Raphael Koczor

Personal information
- Date of birth: 17 January 1989 (age 37)
- Place of birth: Racibórz, Poland
- Height: 1.94 m (6 ft 4 in)
- Position: Goalkeeper

Team information
- Current team: FC Kray
- Number: 1

Youth career
- 1995–1997: TuS Wengern
- 1997–1998: TuS Esborn
- 1998–2000: Schalke 04
- 2000–2005: VfL Bochum
- 2005–2008: MSV Duisburg

Senior career*
- Years: Team / Apps / (Gls)
- 2008–2010: MSV Duisburg II / 50 / (0)
- 2010–2011: Rot Weiss Ahlen / 5 / (0)
- 2011–2013: Sportfreunde Siegen / 65 / (0)
- 2013–2014: Viktoria Köln / 16 / (0)
- 2014: → Hessen Kassel (loan) / 14 / (0)
- 2014–2019: Carl Zeiss Jena / 112 / (0)
- 2014–2019: Carl Zeiss Jena II / 6 / (0)
- 2019–2021: TSV Steinbach / 29 / (0)
- 2021–2023: Rot-Weiss Essen / 0 / (0)
- 2023–: FC Kray / 78 / (0)

= Raphael Koczor =

Polish footballer

Raphael Koczor (Rafał Koczor; born 17 January 1989) is a Polish footballer who plays as a goalkeeper for FC Kray.

==Career==
Kaczor was born Racibórz and raised in Wetter, Nordrhein-Westfalen.

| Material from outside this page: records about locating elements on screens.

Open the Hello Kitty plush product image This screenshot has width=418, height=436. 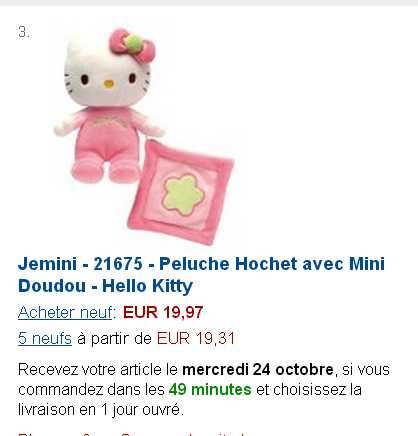pyautogui.click(x=142, y=136)
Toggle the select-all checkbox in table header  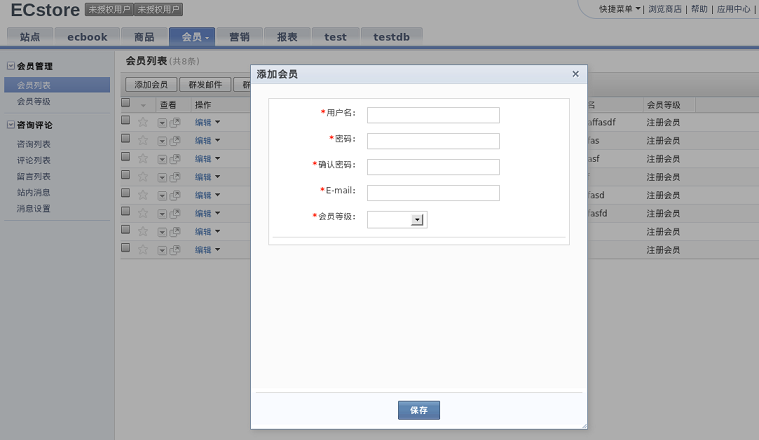coord(126,103)
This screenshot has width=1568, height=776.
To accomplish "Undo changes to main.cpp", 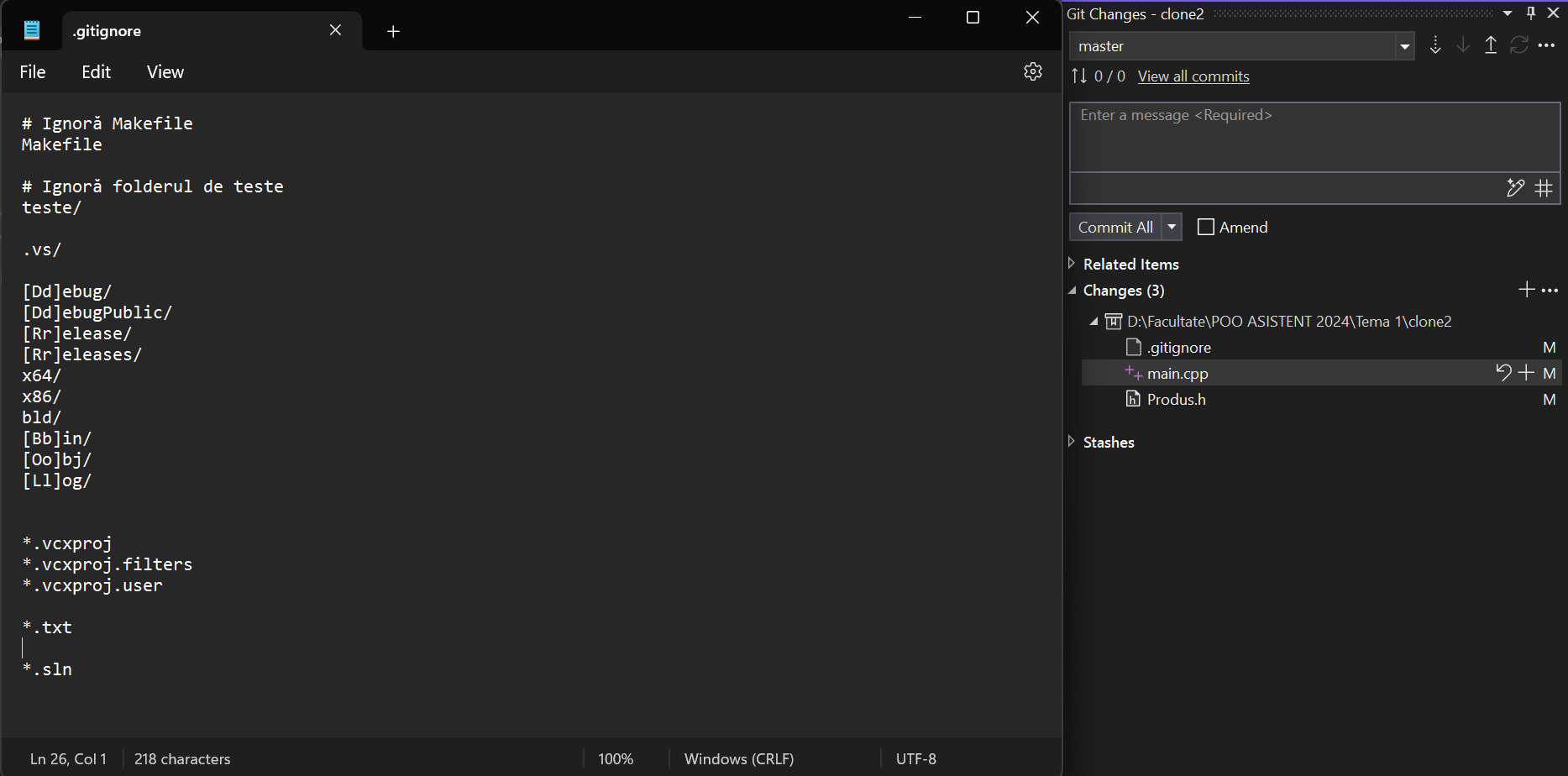I will click(1503, 372).
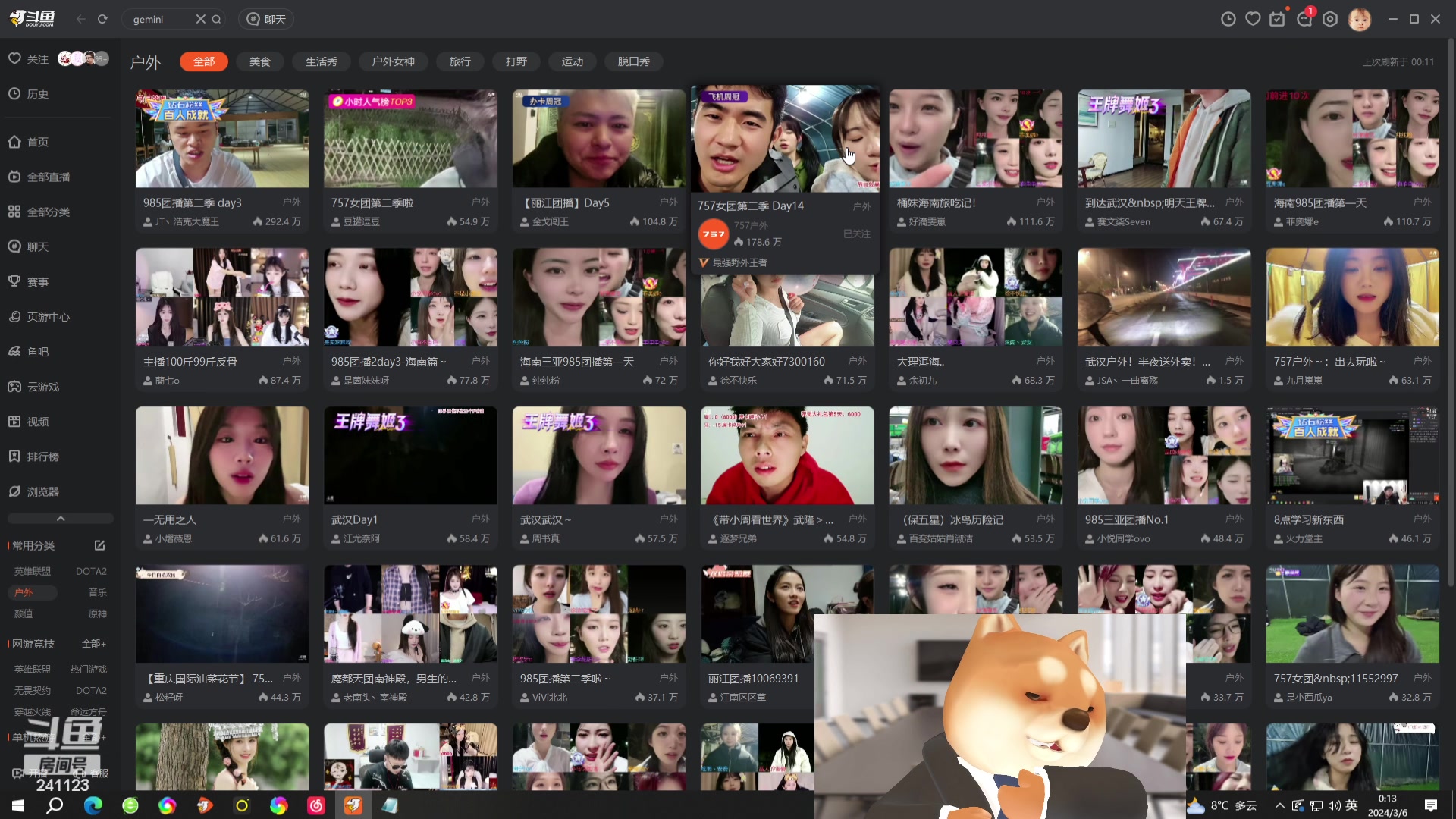Select the 户外女神 category tab

pos(393,61)
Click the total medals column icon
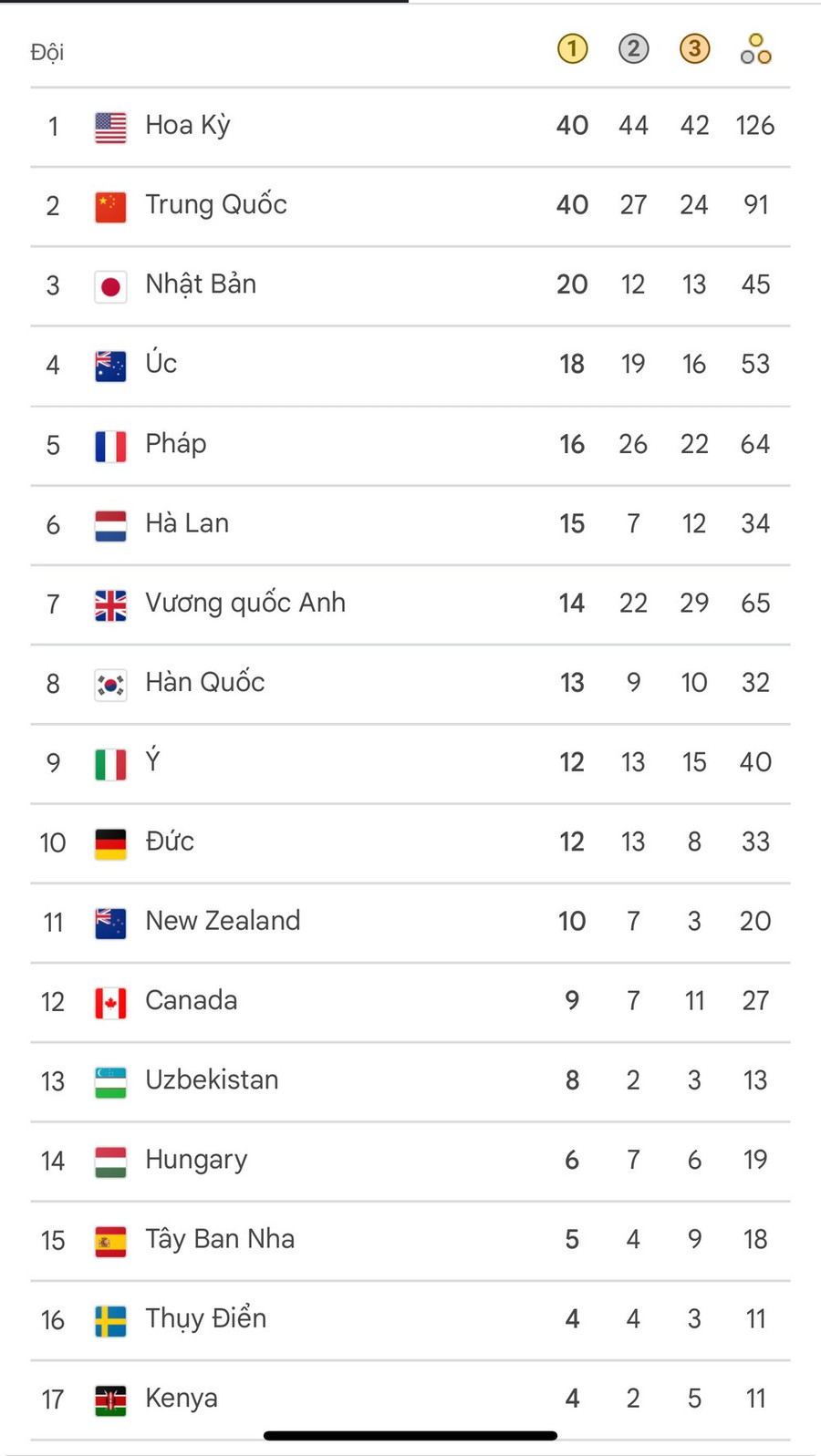The image size is (821, 1456). click(755, 49)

The former striker played in the youth side for TuS Wengern, TuS Esborn, FC Schalke 04 and VfL Bochum. After two years and 50 games for the reserve team of MSV Duisburg signed on 30 May 2010 a contract for Rot Weiss Ahlen. In 2011, Koczor signed for Sportfreunde Siegen.

On 15 June 2019 TSV Steinbach Haiger announced, that they had signed Kaczor on a 2-year contract.